Task details: Count how many lines in the items below contain the string "height", treating uppercase and lowercase as different. Reply with that number only.

━━ Material to process

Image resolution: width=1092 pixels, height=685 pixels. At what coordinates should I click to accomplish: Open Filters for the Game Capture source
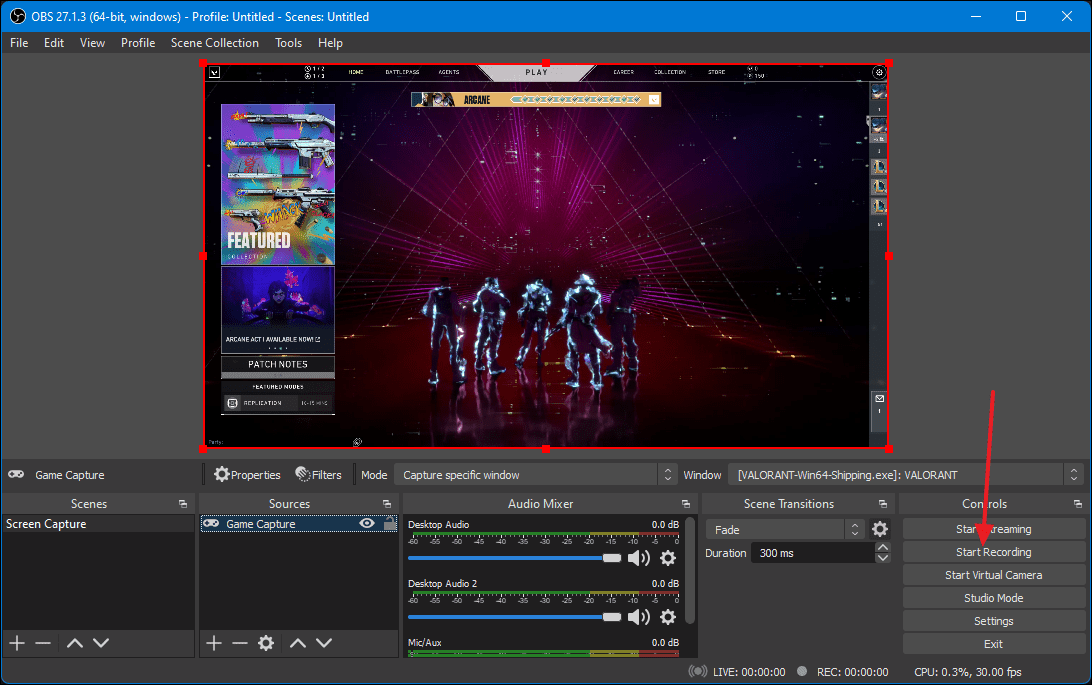318,475
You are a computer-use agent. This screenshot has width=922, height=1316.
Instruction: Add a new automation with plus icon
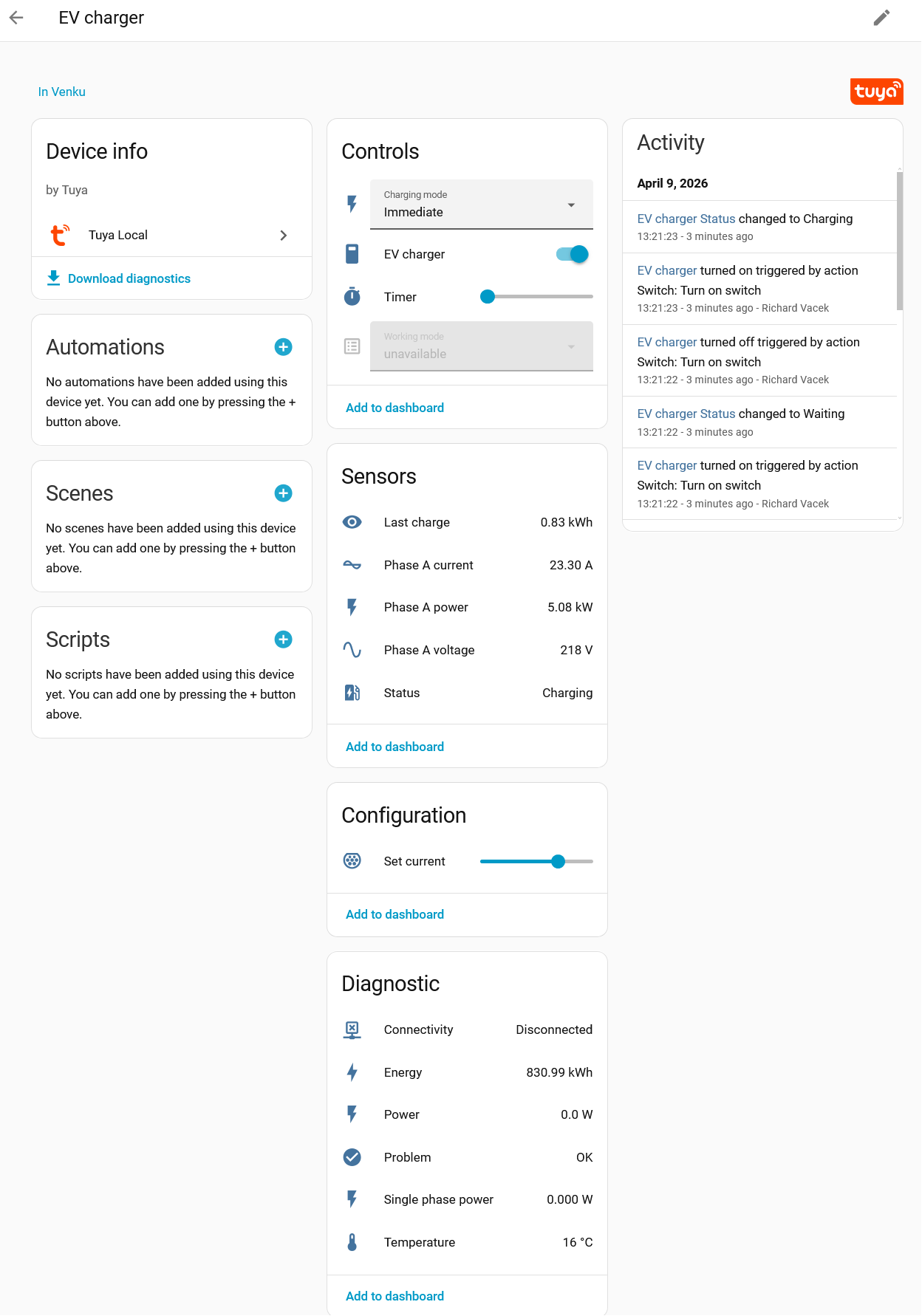(283, 347)
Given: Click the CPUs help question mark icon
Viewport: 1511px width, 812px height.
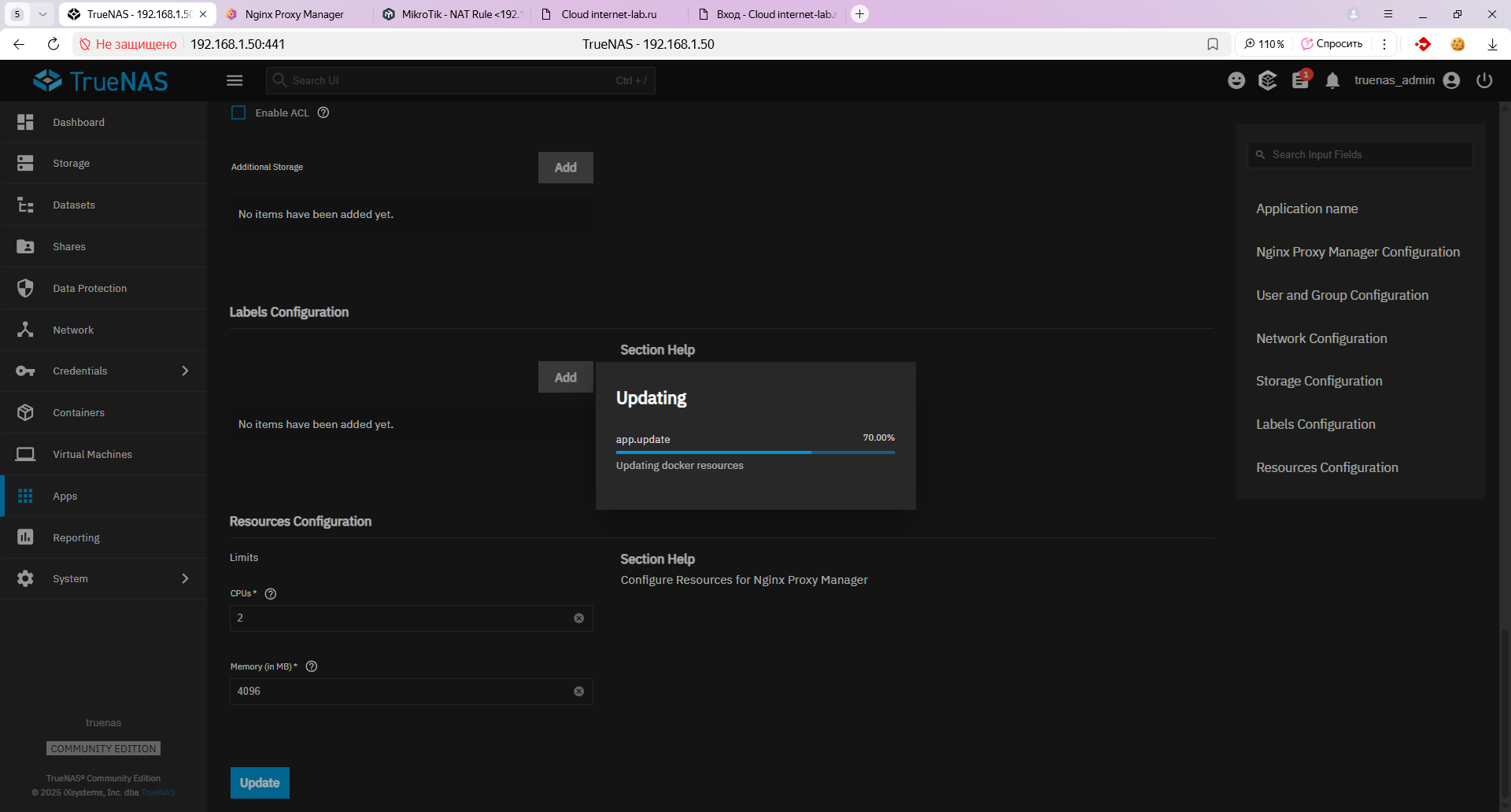Looking at the screenshot, I should coord(271,594).
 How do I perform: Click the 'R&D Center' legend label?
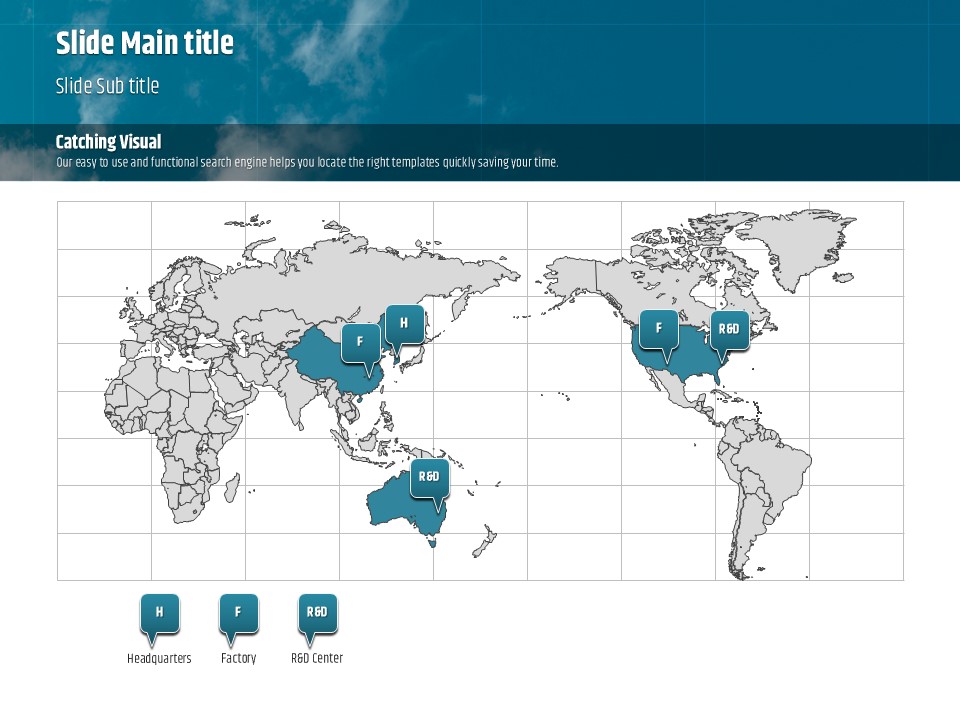click(317, 659)
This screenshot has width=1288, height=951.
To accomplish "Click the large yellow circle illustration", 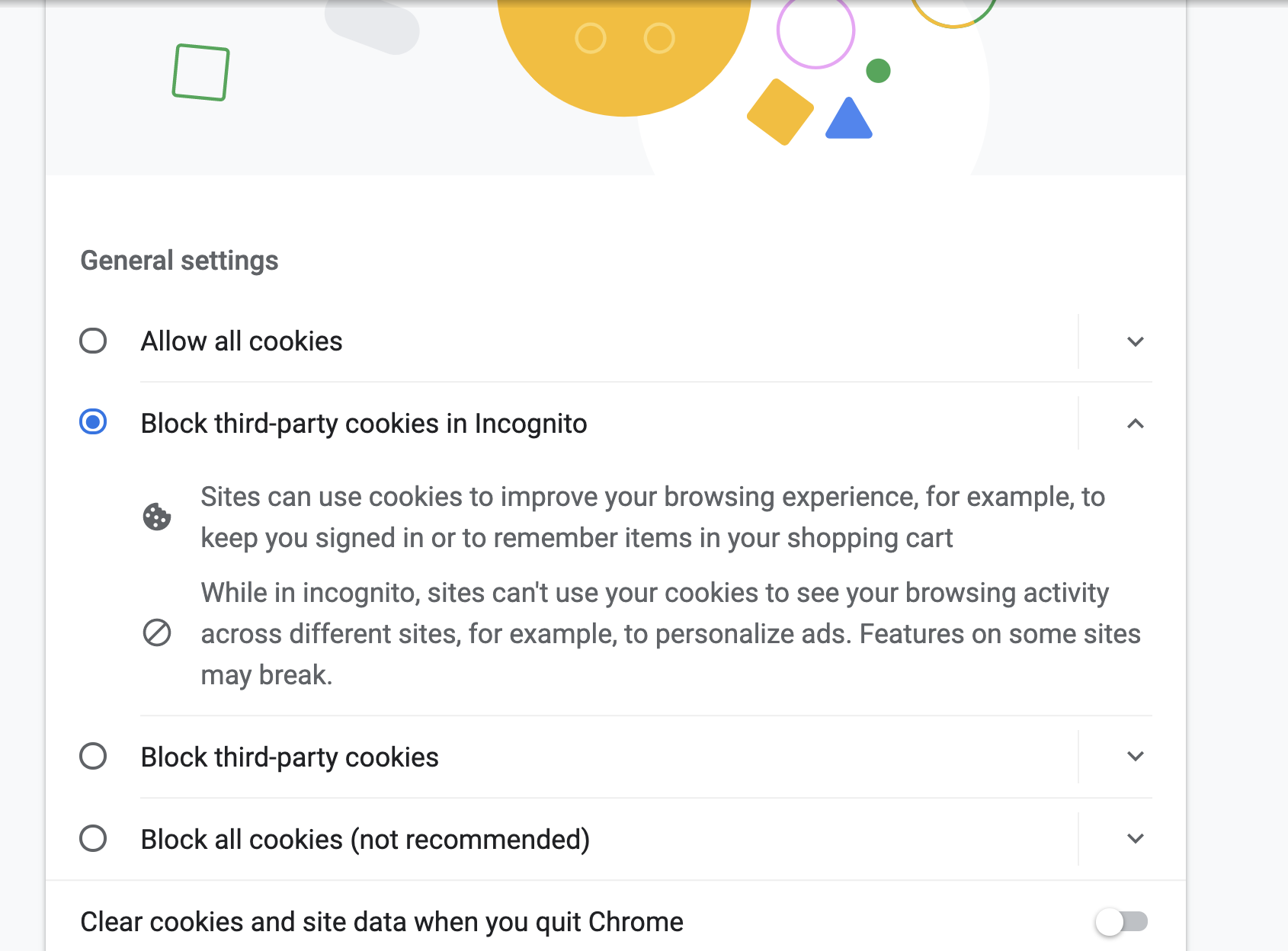I will click(x=623, y=53).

━━━━

Right answer: 4